The ability to exam patients nowadays is supremely limited due to virtual conferencing platforms being used more and more to see patients in our office. My office is now different. We hear so much about death on social media sites, the news, and in readable periodicals that we forget that some of our patients who contracted the novel coronavirus live. Not only do they live, but they also survive. And in primary care, we are ever so fortunate to establish care and follow-up with them after home quarantine or hospitalization in the time of the pandemic. These are examples of their stories.
My conversation with her was the most memorable. She was elderly, in her seventies and African-American. Our visit was telephone-based without any face-to-face time even virtually; therefore, I’ve never met her. I don’t know what she looks like, but I can hear via our conversation that she seems to be a truly wonderful person. She followed up with me after a nearly weeklong hospitalization. There was a concern that her daughter may have brought the virus home to her unknowingly, and her sister was on another phone in the house. She sounded strong. She sounded resilient. Both of them, really all three of us, audibly gave praise to God that she survived.

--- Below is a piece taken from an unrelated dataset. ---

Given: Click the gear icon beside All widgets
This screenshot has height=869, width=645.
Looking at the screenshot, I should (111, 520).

Other family members could have been exposed, including the sister, and there were a few questions about that. She was my first patient who I knew of who tested positive for the COVID-19. She was also the first patient I ever directly was involved in caring for who survived. She was the first for me, personally and professionally, in so many ways. I shared that with both her and her sister. They, oddly, didn’t have a lot of questions. She was also found to be slightly hypertensive during her hospital course but was doing well with medication and dietary practices that were recommended during her hospitalization. We all laughed when she said to me, “Well, doctor, I guess I’m your number one.” I jokingly agreed. She will follow-up soon to have a repeat chest radiograph in four to six weeks. She had a right lower lobe pneumonia. I encouraged her to complete all antibiotics as prescribed.

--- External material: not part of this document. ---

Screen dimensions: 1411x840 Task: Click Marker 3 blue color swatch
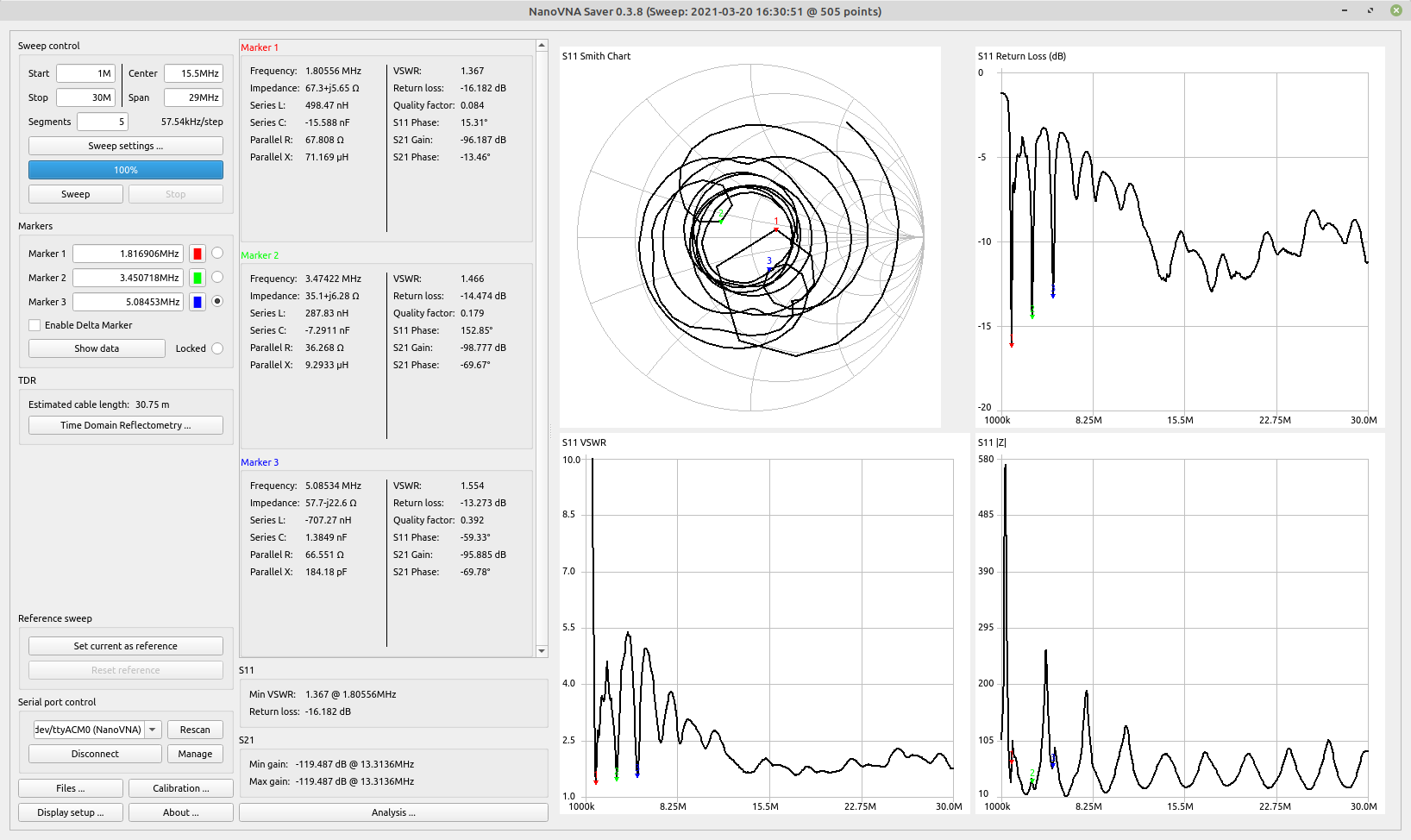pyautogui.click(x=198, y=302)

She’s in her late thirties. She is believed to be a Type A personality. She was the first I diagnosed in the office by direct nasopharyngeal swab. She is African-American and leads several teams at her place of employment. Her presentation was now classic: presumed exposure to someone at her company, remarkable upper respiratory symptoms, muscle aches, cough, and no documented fever, but there was subjective fever. At the time, we didn’t know, in screening these patients, much about the loss of taste or anosmia. I didn’t ask about these symptoms, and she didn’t offer.
She just remembers the profound shortness of breath. She was relatively healthy, with the exception of a history of anxiety and mild obesity. Her swab returned positive five days after I performed it, outside of the promised forty-eight to 72-hour window. I immediately called her. I sent her for a chest radiograph. We caught bilateral pneumonia just in time as it was starting to develop early, and I prescribed her antibiotics. She was able to remain out of the hospital and was encouraged to continue self-quarantining at home. She was anxious but also relieved. I can feel her concern.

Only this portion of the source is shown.